'Chaandi Raat' creates a contrast between the old and the new through the costumes and the music video.
'Chaandi Raat' creates a contrast between the old and the new through the costumes and the music video.

Ali Sethi's latest song Chandni Raat speaks to one on so many levels.

Directed by Sarmad Khoosat and Awais Gohar, the soft number has been composed using "only three instruments: the violin, horn and a 130-year-old piano," Sethi tells Images. "No digital instrument has been used in this song, everything is hand played. That's the story of the music."

The five minute music video shows people from various backgrounds incongruous within a shared space and though it creates a contrast between the old and the new, it remains ambiguous, open to interpretation of the viewer.

Each individual shares a space that belongs to them but towards the end of the video, they all come together as one, in peace and harmony and the darkness turns to light as they reach out to each other for comfort, support, kindness.

Ali, who has been training in classical music for years now under Ustad Naseeruddin Saami, says that one of his favourite raags is 'Gaud Sarang'. About the poetry, he says that he had read Saifuddin Saif’s Urdu ghazal and couldn’t get the first sher (couplet) out of his head: ‘Chandni Raat badi der ke baad aayi hai, lab pe ik baat bari der ke baad aayi hai'.

"It's a very sweet, melancholic, very playful melody. And then those two lines jumped out at me. I think the song represents all of us and can be interpreted in many creative ways," he says.

The singer started playing around with this raag when he decided that he wanted to compose a song around it. He sat down with a lyricist in Lahore Shakeel Sohail and worked two more rhymes with this line.

"There wasn't just one concept behind the song; it speaks of separation and union, the society, an individual, about the nation, about loneliness, about community and about love -- and that's the beauty of ghazals, that they speak to all of us," adds Sethi.
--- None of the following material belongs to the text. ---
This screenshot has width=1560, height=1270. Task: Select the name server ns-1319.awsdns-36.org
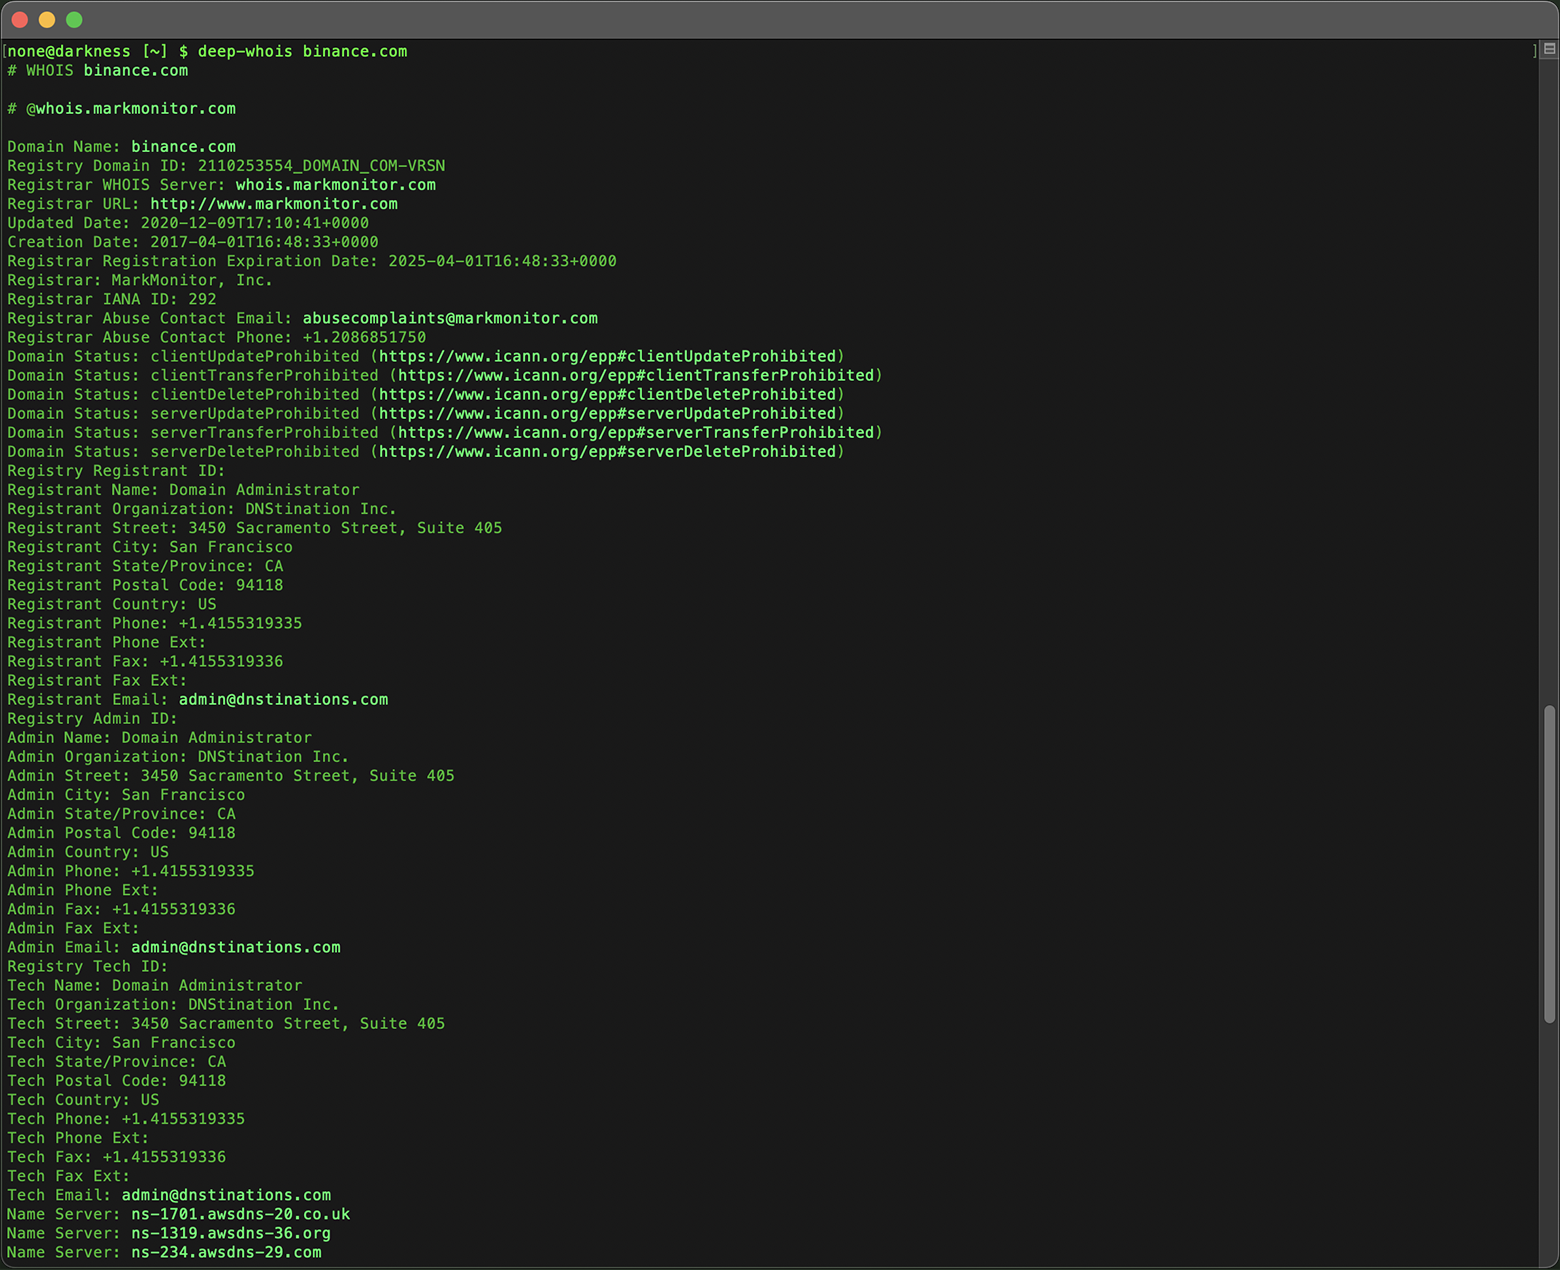coord(231,1233)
Sarmad Khoosat tells us that it was a pleasant journey working with Ali as the two have worked together multiple times in the past. "From Manto days and the ghazal he sang for me; I know how his mind works, I was thrilled [to be working on this project] also because ghazal is a genre close to my heart," he says.
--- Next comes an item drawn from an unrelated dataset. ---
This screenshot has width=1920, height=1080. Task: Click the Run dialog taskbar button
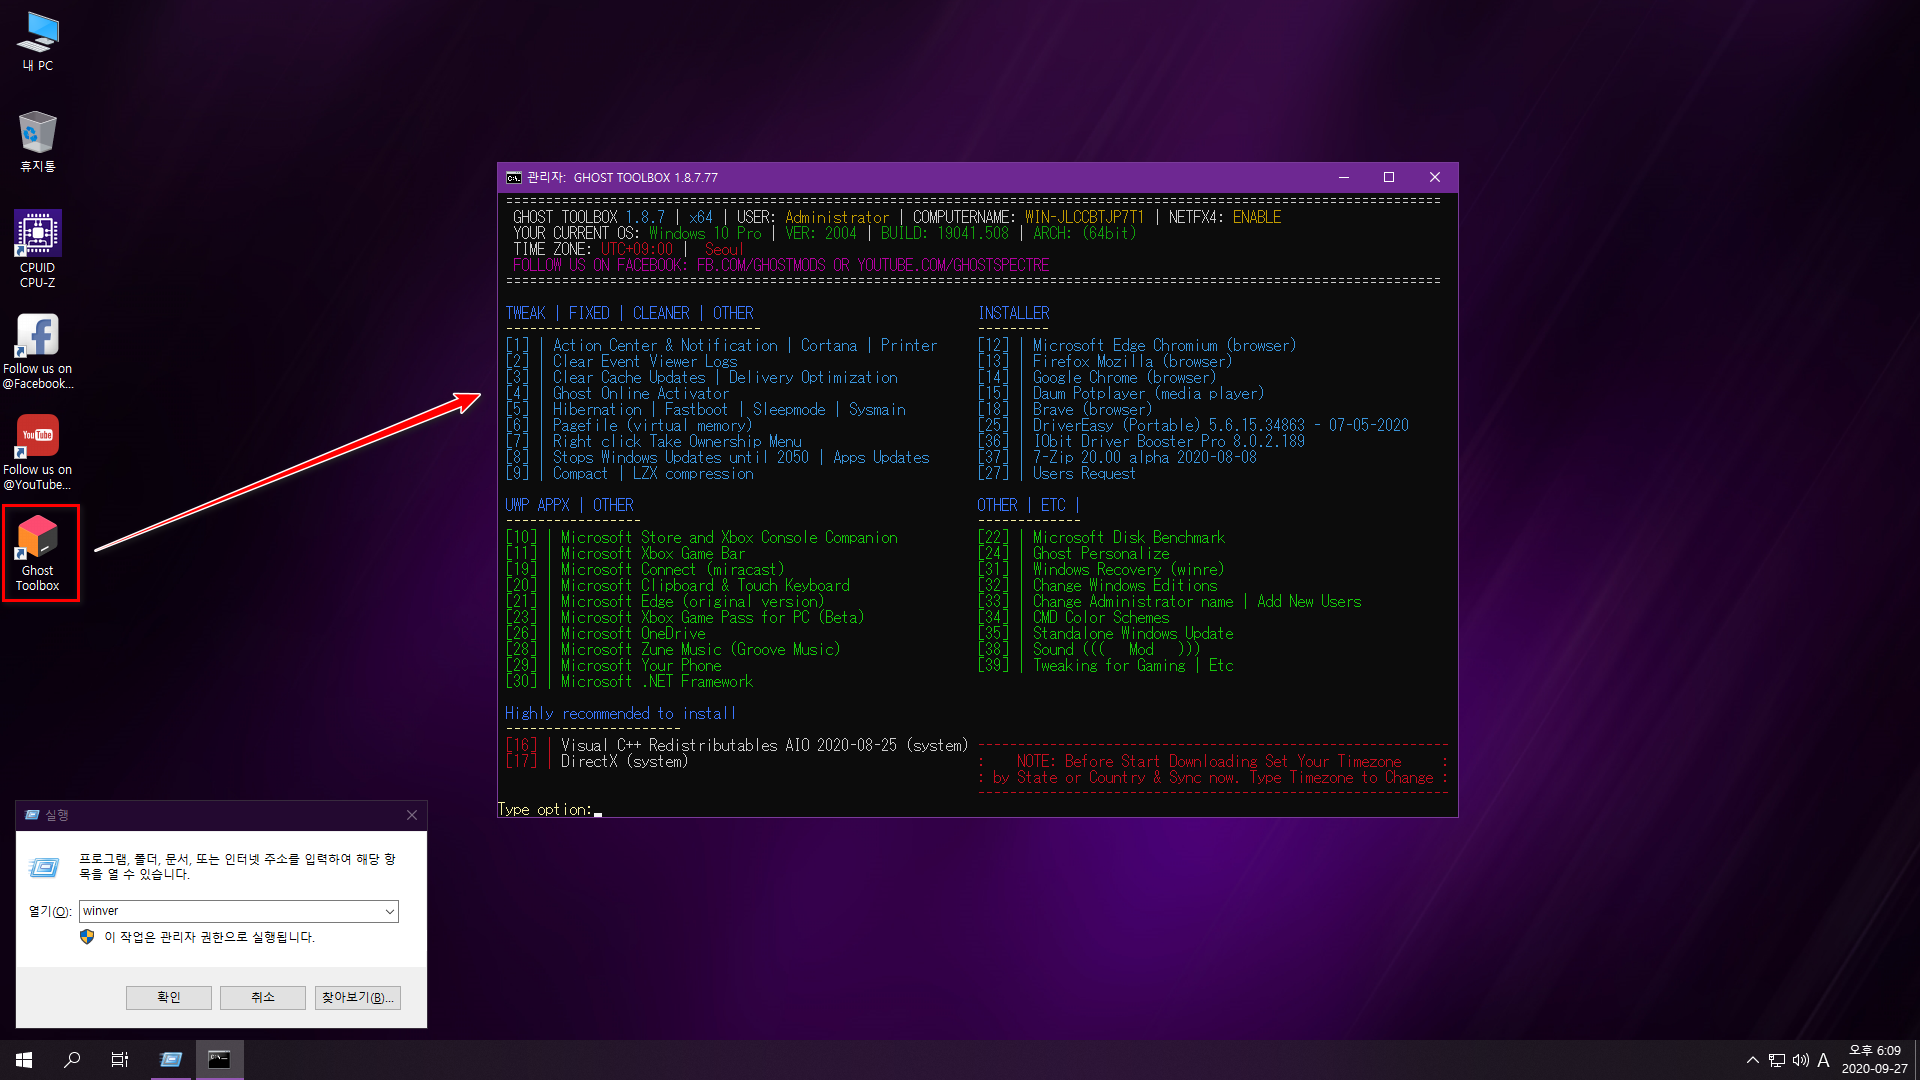[x=171, y=1059]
Although he admits that there was some push and pull, which happens when creative minds work together, in the end everything worked out favourably. "We were clear on one thing, that it had to be an abstraction and not like storytelling. We needed an interesting ensemble of people and an abstraction."

"We didn't want to make huge, bold iconic statements in the music video. For me it's people coming together, being unified without making it melodramatic. The video gives an odd dystopia [feel], It can be read whichever way the viewer wishes to read it. We took 21 people, because I just wanted that number; some people [featured in the video] are friends, some actors, my brother is in it as well," adds the director.
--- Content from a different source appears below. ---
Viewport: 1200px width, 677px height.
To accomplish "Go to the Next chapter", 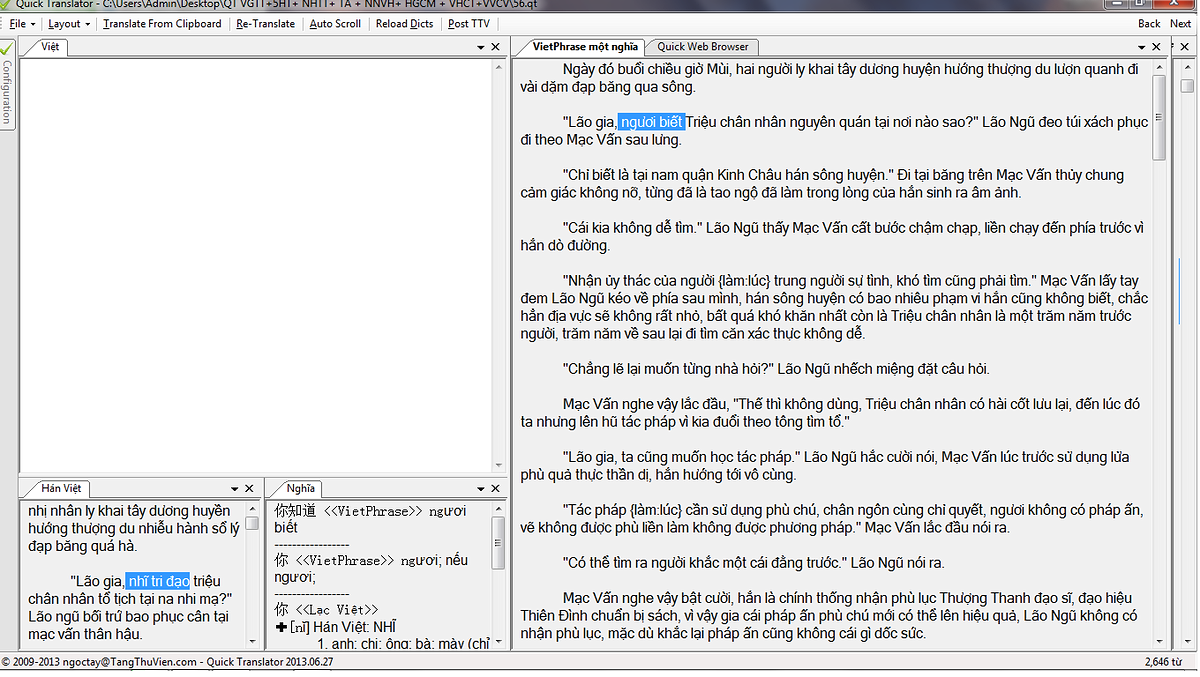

He promptly gives credit to his co-director Awais for coming up with the idea of the location, "I need to give him credit for that. We worked very hard on getting that location."

"Chandni Raat is more about the emotions involved -- that's what music invokes. There wasn't a list of ideas to include, it's about whatever it means to people."

The song has been produced by Noah Georgeson. Nijat Ali is on the violin, Tyler Cash, the piano and Jordan Katz, the trumpet and flugelhorn.